Fear of the rougher element they imagined they’d left behind in the city bringing down the tone of their new neighbourhood is extended to the locals on occasion by these nouveau-riche villagers. One such local is stable-owner Linda Watson, whose exasperation with the attitude of those who have colonised her village in Cambridgeshire led to her publicly declaring they were ‘up their own arses’ following council rejection of her plans to build temporary accommodation for her stable workers thanks to village opposition. In response, she has tapped into their deepest fears by offering to sell her land to travellers, provoking a further storm of protest in the process.

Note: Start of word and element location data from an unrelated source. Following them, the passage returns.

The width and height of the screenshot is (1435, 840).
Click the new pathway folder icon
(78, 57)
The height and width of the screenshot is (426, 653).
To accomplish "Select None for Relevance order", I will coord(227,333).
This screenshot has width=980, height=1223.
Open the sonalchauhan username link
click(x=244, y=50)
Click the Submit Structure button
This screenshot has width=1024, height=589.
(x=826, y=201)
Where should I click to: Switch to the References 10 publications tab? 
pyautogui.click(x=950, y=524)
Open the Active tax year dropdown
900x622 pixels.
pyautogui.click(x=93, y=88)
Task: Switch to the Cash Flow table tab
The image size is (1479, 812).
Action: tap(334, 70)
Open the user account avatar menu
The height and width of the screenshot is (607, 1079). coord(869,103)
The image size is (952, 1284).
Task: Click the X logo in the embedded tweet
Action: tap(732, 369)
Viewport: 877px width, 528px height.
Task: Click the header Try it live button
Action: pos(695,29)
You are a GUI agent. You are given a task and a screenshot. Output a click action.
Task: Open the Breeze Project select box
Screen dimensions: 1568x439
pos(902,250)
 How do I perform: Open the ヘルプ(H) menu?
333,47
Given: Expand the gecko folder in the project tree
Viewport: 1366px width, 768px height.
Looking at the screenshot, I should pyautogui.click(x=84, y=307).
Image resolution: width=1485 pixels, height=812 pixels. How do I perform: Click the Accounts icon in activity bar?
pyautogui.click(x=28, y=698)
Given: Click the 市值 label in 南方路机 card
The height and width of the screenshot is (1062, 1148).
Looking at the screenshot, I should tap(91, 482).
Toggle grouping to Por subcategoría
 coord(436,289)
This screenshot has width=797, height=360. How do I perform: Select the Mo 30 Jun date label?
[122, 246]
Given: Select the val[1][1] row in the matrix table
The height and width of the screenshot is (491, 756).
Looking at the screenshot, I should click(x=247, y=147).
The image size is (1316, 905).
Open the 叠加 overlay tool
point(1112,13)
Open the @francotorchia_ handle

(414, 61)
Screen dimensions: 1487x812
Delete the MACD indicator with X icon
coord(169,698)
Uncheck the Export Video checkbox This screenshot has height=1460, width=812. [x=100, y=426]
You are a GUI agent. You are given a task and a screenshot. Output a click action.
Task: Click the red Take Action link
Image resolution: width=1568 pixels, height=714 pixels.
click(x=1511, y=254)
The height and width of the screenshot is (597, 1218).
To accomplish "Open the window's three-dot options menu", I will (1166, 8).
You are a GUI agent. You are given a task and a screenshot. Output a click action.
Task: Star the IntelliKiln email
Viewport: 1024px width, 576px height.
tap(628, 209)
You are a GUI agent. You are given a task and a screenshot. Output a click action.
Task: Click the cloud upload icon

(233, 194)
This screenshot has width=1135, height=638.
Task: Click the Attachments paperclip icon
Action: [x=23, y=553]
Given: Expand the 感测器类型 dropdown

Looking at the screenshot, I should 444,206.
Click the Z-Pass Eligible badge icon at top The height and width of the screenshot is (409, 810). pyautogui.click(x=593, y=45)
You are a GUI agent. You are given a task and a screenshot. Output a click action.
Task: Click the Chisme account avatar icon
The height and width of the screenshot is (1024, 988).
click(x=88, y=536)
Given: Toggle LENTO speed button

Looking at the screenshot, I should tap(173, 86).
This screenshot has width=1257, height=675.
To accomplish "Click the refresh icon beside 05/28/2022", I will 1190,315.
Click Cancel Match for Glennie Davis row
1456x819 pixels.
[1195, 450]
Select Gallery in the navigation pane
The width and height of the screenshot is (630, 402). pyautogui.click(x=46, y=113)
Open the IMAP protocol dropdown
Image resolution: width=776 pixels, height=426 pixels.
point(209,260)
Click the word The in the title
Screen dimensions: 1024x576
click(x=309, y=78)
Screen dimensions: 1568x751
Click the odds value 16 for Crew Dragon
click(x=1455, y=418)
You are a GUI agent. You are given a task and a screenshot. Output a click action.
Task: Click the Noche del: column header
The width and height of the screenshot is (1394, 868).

The plot in question has an estimated value of £350,000 and Linda Watson says she’s already been flooded with calls since she made an announcement which sounds more of a cry for help. ‘I have had it up to here and I want to leave and move abroad,’ she says. ‘I can’t do this any longer. I would be a bastard to offer this land to a family that wants to use the land for stables because the neighbours make keeping horses here a nightmare.’ She does add a conciliatory note, however, by saying ‘I would welcome any villager to come and see me and talk to me and know that I’m not an ogre. I’m just at my wit’s end and I have had no support from the village.’
Relocating to the rural is a luxury of the wealthy, but the relocation is on their own terms; they often bring little to what’s already there, especially if it doesn’t square with their idea of what the rural represents. But in their attempt to remodel the rural in their own image, they’re ironically killing what made it such an alternative to the urban in the first place.